I contadini sentendosi espropriati di terre che, almeno temporaneamente, già coltivavano, puntualmente si diedero da fare a spostare i cippi. Torlonia avrebbe fatto allora sostituire i cippi con le basi con le statue delle Madonne confidando sul sentimento religioso dei contadini che non avrebbero osato rimuovere le immagini sacre.

La Madonnina di Via Leonelli in S. Pelino

Esiste poi una versione ufficiale. Alcuni mesi prima di procedere al prosciugamento del Fucino, venne fatto l’accertamento della linea di confine del lago mediante l’apposizione di termini, con riferimento a un caposaldo comune di livello, come previsto dal regolamento annesso al Regio Decreto del 18 maggio 1862. I lavori furono seguiti da una commissione composta dal Prefetto della Provincia, dal rappresentande della Compagnia concessionaria, dal Sindaco di ciascun comune interessato, da un misuratore geometra comunale e da un segretario verbalizzante. Sui territori dei nove comuni rivieraschi furono posti termini in pietra con la statua in ghisa dell’Immacolata. Al termine dei lavori furono redatti processi verbali di confinazione per ognuno dei nove comuni interessati.

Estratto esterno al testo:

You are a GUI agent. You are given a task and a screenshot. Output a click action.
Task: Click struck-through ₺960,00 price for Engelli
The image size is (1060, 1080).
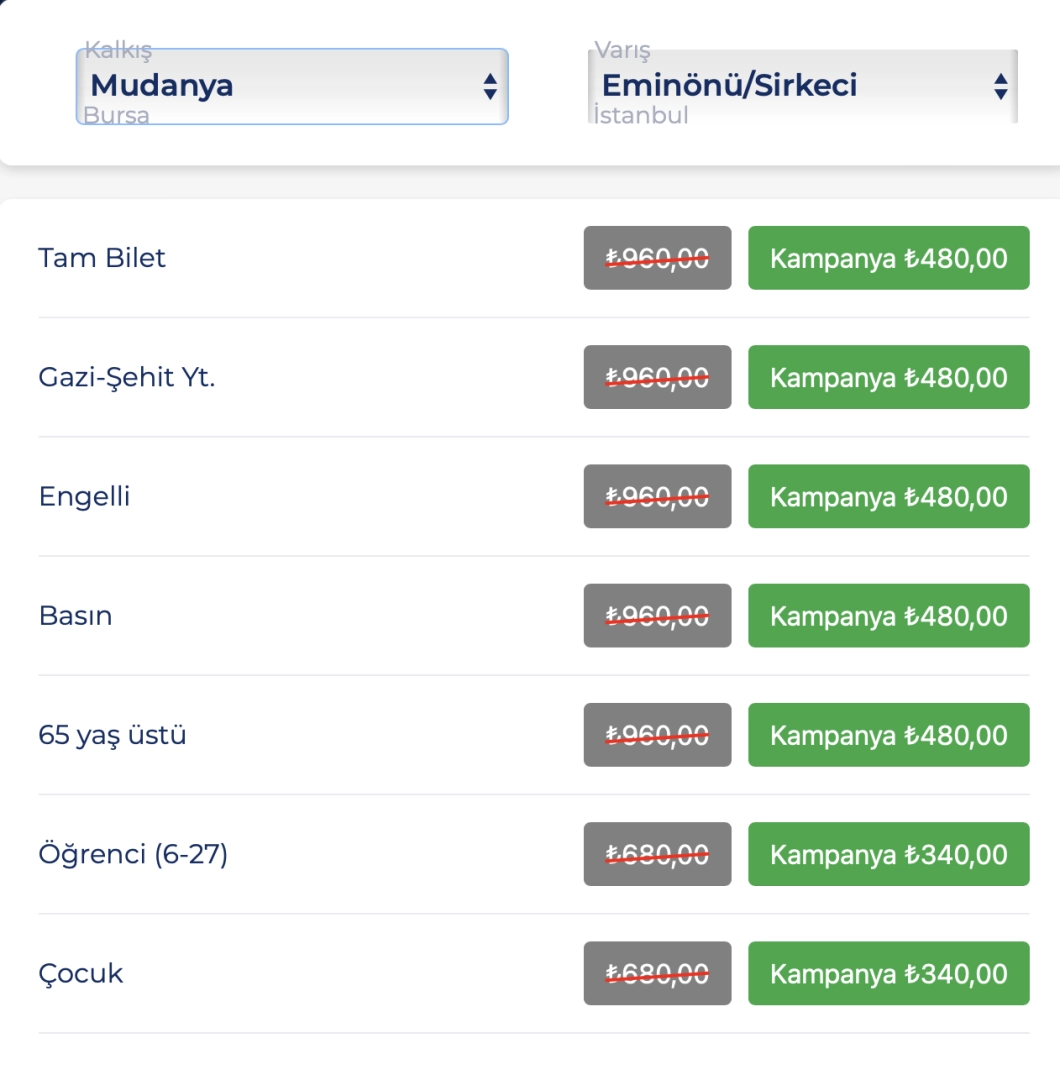click(657, 496)
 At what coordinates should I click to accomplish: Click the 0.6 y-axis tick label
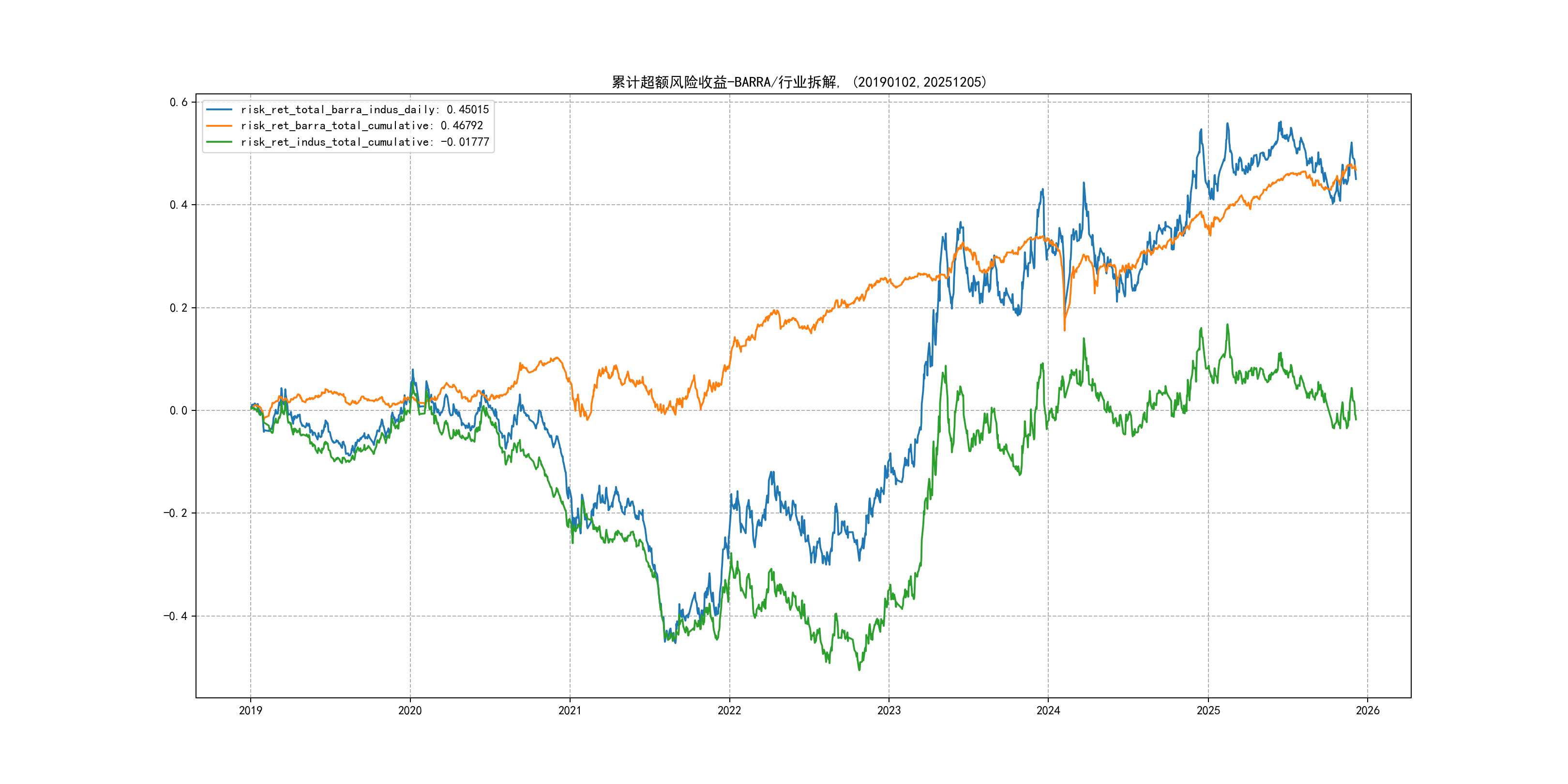pos(179,102)
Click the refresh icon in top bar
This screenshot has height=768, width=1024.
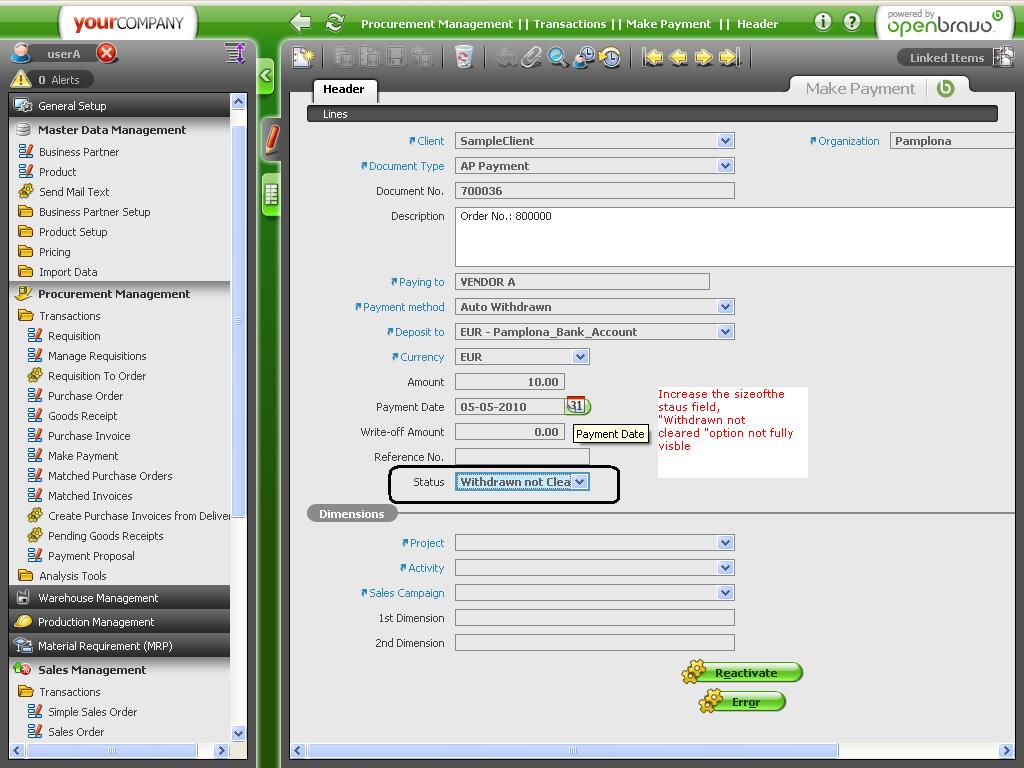click(x=334, y=22)
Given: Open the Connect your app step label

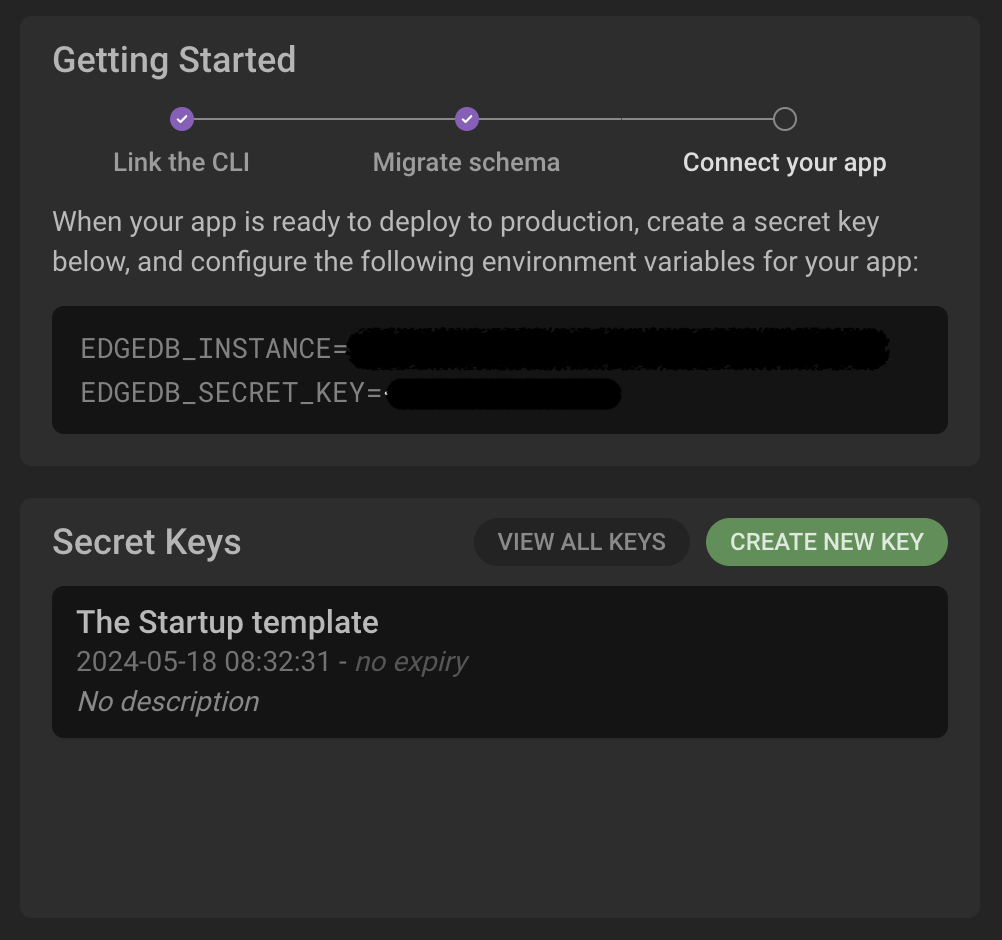Looking at the screenshot, I should click(784, 162).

Nel territorio di S. Pelino, che all’epoca dipendeva dal Comune di Massa, fu posto “un termine lapideo con  statua di ferro bronzata“. Detto termine era composto da una base di 60 cm di altezza per 70 e 74 cm di lato con l’iscrizione, sul lato prospiciente il lago, : “Limite delle acque nel 1862”; Un dado alto 110 cm per 52 e 48 di lato con l’iscrizione sullo stesso lato: “A divozione di Alessandro Torlonia posta alla sponda del Fucino anno MDCCCLXII”.; da un altro piccolo dado alto cm 18 per 44 e 40 cm di lato con l’iscrizione “Ave Maria”; da una statua di ferro fuso bronzata rappresentante la Vergine Immacolata alta cm 108.

Circa la collocazione esatta della statua il verbale, che porta la data del 21 luglio, recita: “Stante l’assenza del Sindaco e perito suddetti per fornire i necessari schiarimenti, si collocò tale termine sulla strada detta di Caroscino (dietro nozione avuta da persona trovata sul luogo istesso) sulla sponda destra di detta strada prospettando il lago coerente a ponente il terreno di proprietà di Tommaso Iacovitti, senza peraltro aver potuto sapere se detta strada fosse realmente sul detto territorio, ma che bensì il proprietario sovraccennato e quello posto all’altro lato della strada signor  D. Francesco Lanciani erano abitanti di S. Pelino.”